Volkszählung: Deutschlands Bevölkerung wächst – Zuwanderung nimmt ab

Das Statistische Bundesamt hat geschätzt, dass die Einwohnerzahl in Deutschland im Jahr 2023 um rund 0,3 Millionen Menschen gestiegen ist. Die Zuwanderung ist im Vergleich zu 2022 jedoch gesunken.
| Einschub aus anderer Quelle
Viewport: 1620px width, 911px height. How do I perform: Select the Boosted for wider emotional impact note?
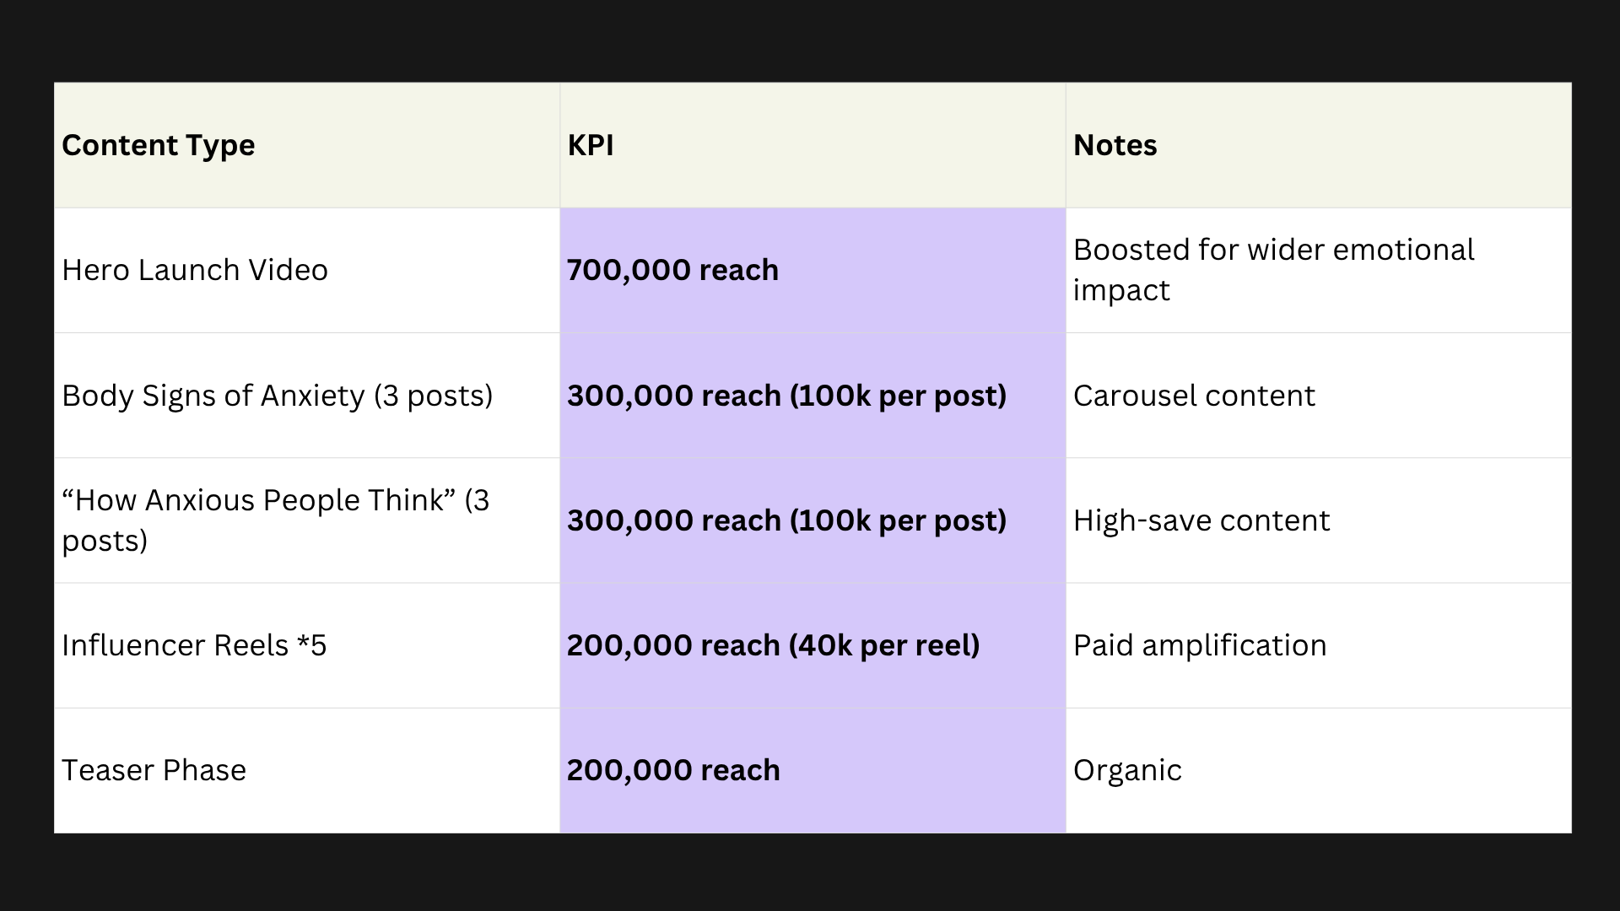coord(1318,270)
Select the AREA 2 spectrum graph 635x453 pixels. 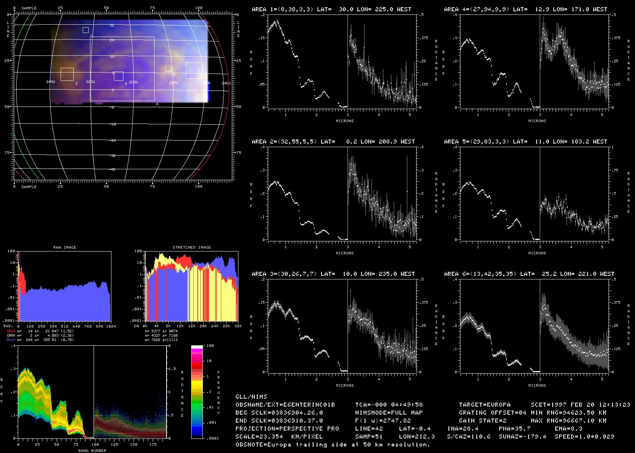click(342, 193)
Die Bevölkerung in Deutschland ist nach einer Schätzung des Statistischen Bundesamtes (Destatis) zum Jahresende 2023 auf rund 84,7 Millionen Menschen angewachsen. Im Vergleich zu 2022 wuchs die Bevölkerung damit um gut 0,3 Millionen, wie die Behörde mitteilte. Im Vorjahr hatte eine Rekordzuwanderung – vor allem aus der Ukraine – für einen starken Anstieg um 1,1 Millionen Menschen gesorgt.

Die sogenannte Nettozuwanderung – der Saldo aus Zu- und Fortzügen – war laut Destatis auch im Jahr 2023 die alleinige Ursache des Bevölkerungswachstums. „Wie in allen Jahren seit der deutschen Vereinigung fiel die Bilanz der Geburten und Sterbefälle auch 2023 negativ aus, da erneut mehr Menschen starben als geboren wurden“, erklärten die Fachleute.

Für das Jahr 2023 schätzte Destatis die Nettozuwanderung auf 680.000 bis 710.000 Menschen. Im Vergleich zu den Jahren mit besonders starker Zuwanderung von Geflüchteten 2015 (netto 1,14 Millionen) und 2022 (1,46 Millionen) war die Zuwanderung 2023 damit deutlich geringer.